Provided text ▸

>>>

Morris attracted notice by a pamphlet on a standing army. He argued that the power of the crown depends on economic conditions. His estimates of national income were based on mercantilist theory, and he concluded with a eulogy of the Walpole administration, and an appeal for a 'reasonable candour' in the inquiry into his conduct. The Letter from a Bystander was presumed have been written by Walpole or for him. On this assumption the author was attacked in controversy of 1842 involving William Pulteney and Thomas Carte. Other political papers were proposals of 8 May 1746 for the regulation of the Scottish Highlands, and Hints respecting a Treaty with Spain (3 June 1747), in which he suggested the adoption, in the case of Spain, of the principle of the Methuen Treaty, and some radical territorial changes.

Morris published also:

- An Essay towards fixing the True Standards of Wit, Humour, Raillery, Satire, and Ridicule, &c. Inscribed to the Right Honourable Robert, Earl of Orford, London, 1744.
- An Essay towards illustrating the Science of Insurance, wherein it is attempted to fix, by precise Calculation, several important Maxims upon this subject, London, 1747.
- An Essay towards deciding the important Question, Whether it be a National Advantage to Britain to insure the Ships of her Enemies? Addressed to the Right Honourable H. Pelham, London [1747]; 2nd edition, with amendments, 2 parts, London, 1758.

<<<

Record excerpts ▸

>>>

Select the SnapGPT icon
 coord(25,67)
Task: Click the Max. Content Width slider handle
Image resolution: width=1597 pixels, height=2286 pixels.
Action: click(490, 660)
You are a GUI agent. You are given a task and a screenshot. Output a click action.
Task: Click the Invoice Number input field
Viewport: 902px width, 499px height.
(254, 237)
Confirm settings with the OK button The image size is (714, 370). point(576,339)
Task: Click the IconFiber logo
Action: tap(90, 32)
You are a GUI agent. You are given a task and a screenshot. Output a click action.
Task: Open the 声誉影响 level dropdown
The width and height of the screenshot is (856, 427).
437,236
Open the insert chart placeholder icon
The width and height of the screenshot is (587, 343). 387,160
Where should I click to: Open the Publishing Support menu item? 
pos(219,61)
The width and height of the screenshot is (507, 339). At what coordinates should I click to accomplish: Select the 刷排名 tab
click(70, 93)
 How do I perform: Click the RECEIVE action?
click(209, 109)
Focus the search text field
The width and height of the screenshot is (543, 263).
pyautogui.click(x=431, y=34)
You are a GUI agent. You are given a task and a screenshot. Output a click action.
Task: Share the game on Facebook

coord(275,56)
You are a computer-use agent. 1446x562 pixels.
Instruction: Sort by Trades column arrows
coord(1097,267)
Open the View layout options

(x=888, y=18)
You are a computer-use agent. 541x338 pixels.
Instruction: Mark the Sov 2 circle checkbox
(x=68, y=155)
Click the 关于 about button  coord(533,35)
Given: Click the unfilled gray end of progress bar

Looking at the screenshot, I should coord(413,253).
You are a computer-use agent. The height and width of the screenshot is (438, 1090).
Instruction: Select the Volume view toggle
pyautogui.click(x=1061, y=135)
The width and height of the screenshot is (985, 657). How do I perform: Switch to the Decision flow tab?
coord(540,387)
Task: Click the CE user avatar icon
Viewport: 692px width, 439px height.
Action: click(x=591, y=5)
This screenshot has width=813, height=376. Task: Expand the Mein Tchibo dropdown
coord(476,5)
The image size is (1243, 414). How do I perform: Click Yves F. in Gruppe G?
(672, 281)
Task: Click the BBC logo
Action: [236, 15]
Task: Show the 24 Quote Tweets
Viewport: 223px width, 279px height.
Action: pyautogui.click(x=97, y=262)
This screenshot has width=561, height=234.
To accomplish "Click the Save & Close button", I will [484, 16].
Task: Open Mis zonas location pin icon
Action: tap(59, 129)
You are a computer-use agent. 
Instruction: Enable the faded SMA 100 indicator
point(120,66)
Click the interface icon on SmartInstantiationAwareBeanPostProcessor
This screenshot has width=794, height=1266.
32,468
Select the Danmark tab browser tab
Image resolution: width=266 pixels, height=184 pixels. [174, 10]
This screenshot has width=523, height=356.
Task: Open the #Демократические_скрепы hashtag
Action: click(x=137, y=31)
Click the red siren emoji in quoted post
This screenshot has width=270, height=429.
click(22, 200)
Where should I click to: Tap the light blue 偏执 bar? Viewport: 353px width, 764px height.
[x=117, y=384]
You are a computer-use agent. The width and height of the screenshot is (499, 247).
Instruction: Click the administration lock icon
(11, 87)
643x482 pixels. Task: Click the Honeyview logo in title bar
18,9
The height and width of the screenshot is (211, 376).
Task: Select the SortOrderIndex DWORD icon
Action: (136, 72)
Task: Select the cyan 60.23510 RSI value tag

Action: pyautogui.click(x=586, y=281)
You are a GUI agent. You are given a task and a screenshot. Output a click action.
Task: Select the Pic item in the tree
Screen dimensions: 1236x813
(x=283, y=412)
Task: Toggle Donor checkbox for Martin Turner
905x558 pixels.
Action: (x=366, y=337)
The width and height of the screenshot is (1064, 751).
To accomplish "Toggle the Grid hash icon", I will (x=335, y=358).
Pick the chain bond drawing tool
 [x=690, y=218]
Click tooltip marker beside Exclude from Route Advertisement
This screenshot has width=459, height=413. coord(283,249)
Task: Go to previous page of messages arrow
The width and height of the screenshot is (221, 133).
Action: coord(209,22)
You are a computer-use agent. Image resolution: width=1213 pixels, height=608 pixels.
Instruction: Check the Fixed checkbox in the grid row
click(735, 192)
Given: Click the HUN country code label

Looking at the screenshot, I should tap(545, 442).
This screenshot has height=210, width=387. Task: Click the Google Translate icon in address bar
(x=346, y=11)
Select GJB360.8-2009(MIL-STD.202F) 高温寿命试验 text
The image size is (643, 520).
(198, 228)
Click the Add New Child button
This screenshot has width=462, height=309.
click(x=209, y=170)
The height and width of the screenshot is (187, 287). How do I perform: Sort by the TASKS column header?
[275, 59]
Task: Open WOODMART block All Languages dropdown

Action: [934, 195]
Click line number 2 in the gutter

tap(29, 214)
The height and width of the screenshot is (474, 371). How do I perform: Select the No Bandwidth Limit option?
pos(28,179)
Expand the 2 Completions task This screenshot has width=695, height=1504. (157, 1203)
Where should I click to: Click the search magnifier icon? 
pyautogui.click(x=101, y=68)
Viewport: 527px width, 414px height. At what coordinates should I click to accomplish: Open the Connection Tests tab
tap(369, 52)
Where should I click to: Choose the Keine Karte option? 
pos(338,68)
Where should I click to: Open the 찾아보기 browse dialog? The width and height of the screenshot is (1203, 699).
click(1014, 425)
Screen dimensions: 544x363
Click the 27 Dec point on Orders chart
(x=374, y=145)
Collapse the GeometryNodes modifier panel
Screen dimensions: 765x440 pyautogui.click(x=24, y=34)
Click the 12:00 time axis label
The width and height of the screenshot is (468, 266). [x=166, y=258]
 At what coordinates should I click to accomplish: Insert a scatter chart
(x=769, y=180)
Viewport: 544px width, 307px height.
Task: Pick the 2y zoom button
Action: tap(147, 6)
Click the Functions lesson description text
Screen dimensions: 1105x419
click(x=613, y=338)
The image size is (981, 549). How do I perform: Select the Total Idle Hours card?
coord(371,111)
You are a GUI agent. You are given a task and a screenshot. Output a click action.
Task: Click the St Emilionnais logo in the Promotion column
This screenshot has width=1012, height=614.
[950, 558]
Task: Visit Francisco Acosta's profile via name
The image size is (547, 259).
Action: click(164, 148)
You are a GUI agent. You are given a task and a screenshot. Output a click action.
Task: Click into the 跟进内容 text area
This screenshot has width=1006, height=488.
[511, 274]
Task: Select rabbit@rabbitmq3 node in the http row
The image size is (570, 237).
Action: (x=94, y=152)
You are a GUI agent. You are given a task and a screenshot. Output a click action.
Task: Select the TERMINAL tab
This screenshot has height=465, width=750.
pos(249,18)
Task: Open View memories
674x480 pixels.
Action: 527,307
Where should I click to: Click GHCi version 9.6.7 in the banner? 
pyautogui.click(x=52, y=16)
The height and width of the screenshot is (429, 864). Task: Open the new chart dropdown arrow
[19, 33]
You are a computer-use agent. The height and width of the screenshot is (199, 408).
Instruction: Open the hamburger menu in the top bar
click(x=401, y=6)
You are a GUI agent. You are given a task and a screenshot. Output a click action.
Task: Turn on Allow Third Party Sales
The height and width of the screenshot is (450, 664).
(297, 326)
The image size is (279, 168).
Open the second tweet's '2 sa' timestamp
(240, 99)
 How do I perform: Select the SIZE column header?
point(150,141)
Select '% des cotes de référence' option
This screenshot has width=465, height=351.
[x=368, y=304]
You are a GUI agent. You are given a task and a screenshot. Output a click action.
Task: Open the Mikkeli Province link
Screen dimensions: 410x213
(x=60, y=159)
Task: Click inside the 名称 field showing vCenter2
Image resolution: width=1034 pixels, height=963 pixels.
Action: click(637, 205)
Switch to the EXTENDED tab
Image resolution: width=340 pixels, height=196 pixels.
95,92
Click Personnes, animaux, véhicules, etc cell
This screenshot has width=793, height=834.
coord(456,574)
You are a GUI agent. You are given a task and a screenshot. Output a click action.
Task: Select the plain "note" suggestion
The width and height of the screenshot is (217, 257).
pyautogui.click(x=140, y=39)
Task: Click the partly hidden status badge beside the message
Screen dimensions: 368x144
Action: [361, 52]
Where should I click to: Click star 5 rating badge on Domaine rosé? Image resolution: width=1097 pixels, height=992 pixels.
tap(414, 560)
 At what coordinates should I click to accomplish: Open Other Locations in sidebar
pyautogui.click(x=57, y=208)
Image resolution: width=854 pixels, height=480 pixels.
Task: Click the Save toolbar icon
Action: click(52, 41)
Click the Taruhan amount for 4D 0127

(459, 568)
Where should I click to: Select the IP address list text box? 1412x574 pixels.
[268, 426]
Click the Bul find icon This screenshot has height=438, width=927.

<<<

Tasks and exercises ▸
• 1. Reproduce the passage about Morris's writings between "Morris attracted notice" and "radical territorial changes.", inclusive.
• 2. Continue the passage about Morris's writings from the point where it ends.

Your responses ▸
• 1.
Morris attracted notice by a pamphlet on a standing army. He argued that the power of the crown depends on economic conditions. His estimates of national income were based on mercantilist theory, and he concluded with a eulogy of the Walpole administration, and an appeal for a 'reasonable candour' in the inquiry into his conduct. The Letter from a Bystander was presumed have been written by Walpole or for him. On this assumption the author was attacked in controversy of 1842 involving William Pulteney and Thomas Carte. Other political papers were proposals of 8 May 1746 for the regulation of the Scottish Highlands, and Hints respecting a Treaty with Spain (3 June 1747), in which he suggested the adoption, in the case of Spain, of the principle of the Methuen Treaty, and some radical territorial changes.

• 2.
- Observations on the past Growth and present State of the City of London. To which are annexed a complete Table of the Christnings and Burials within this City from 1601 to 1750 . . . together with a Table of the Numbers which have annually died of each Disease from 1675 to the present time, London, 1751; reprinted with a continuation' London, 1757 and 1759.
- A Letter balancing the Causes of the Present Scarcity of our Silver Coin, and the Means of Immediate Remedy, &c. Addressed to the . . . Earl of Powis, London, 1757.
- A Plan for Arranging and Balancing the Accounts of Landed Estates, London, 1759.
- Remarks upon Mr. Mill's Proposals for publishing a Survey of the Trade of Great Britain, Ireland, and the British Colonies, London, 1771.